Good, but in some cases that means there might be a 30 second lag before a new job is acted upon. Since this is a daemon script, I figured I’d try the pcntl_signal hook to catch a SIGUSR1 signal to nudge the script to wake up, like:

$_isAwake = true;
function user_sig($signo) {
  global $_isAwake;
  daemon_log("Caught SIGUSR1");
  $_isAwake = true;
}
pcntl_signal(SIGUSR1, 'user_sig');

while(true) {
  if ($jobs = get_new_jobs()) {
    // Act upon the jobs
  } else {
    // No new jobs now
    daemon_log("No new jobs, sleeping...");
    $_isAwake = false;
    $ts = time();
    while(time() < $ts+30) {
      sleep(1);
      if ($_isAwake) break; // Did a signal happen while we were sleeping? If so, stop sleeping
    }
    $_isAwake = true;
  }
}

I broke the sleep(30) up into smaller sleep bits, in case a signal doesn’t interrupt a sleep() command, thinking that this would cause at most a one-second delay, but in the log file, I’m seeing that the SIGUSR1 isn’t being caught until after the full 30 seconds has passed (and maybe the outer while loop resets).

Provided records
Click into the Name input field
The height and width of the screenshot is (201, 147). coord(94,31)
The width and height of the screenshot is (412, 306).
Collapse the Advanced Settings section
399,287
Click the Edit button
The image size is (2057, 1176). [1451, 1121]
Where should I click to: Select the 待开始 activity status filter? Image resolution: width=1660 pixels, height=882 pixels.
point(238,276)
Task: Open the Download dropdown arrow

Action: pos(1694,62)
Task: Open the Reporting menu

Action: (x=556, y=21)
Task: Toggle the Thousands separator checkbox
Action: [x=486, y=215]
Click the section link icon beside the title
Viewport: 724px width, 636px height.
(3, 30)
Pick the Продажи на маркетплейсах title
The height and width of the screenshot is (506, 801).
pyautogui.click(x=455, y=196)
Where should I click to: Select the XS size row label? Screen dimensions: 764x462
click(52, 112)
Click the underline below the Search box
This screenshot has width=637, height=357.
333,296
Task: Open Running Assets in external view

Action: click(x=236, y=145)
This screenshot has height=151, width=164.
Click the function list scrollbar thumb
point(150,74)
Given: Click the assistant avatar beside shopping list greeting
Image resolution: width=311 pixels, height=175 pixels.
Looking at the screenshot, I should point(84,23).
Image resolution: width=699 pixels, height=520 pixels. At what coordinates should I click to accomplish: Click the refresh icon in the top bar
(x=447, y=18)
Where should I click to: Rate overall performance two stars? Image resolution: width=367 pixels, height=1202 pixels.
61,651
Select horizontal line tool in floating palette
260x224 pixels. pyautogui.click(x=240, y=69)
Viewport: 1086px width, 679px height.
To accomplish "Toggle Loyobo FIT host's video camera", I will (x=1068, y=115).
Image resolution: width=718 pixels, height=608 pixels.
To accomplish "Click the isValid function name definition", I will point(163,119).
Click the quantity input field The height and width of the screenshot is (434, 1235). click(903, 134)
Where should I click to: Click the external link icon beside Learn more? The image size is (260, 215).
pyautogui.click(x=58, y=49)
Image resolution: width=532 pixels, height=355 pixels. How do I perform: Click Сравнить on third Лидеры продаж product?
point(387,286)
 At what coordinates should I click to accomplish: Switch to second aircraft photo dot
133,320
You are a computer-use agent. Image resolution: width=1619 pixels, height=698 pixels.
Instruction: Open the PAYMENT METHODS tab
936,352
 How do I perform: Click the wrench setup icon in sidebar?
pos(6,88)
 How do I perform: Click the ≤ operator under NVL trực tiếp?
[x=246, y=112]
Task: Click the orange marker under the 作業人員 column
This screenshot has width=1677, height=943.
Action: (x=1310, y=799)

Things to do
1. Answer these questions from the PHP daemon excerpt:
(a) How long a lag might there be before a new job is acted upon?
(b) Which signal does the script try to catch with the pcntl_signal hook?
(c) What maximum delay did the writer expect after breaking up the sleep?
2. Can you shorten the paragraph of the PHP daemon excerpt that begins "I broke the sleep(30) up" and keep its main facts?
3. Carry on the PHP daemon excerpt from where it stops.
The entries are separate material from the PHP daemon excerpt.

Task-by-task answers
1.
(a) 30 seconds.
(b) SIGUSR1.
(c) One second.

2. The writer split sleep(30) into smaller sleeps in case a signal doesn't interrupt sleep(). This was expected to cause at most a one-second delay. The log file shows instead that SIGUSR1 isn't caught until the full 30 seconds have passed, perhaps when the outer while loop resets.

3.
I found the pcntl_signal_dispatch command, but that’s only for PHP 5.3 and higher. If I were using that version, I could stick a call to that command before the if ($_isAwake) call, but as it currently stands I’m on 5.2.13.

On what sort of situations is the signals queue interpreted in PHP versions without the means to explicitly call the queue parsing? Could I put in some other useless command in that sleep loop that would trigger a signal queue parse within there?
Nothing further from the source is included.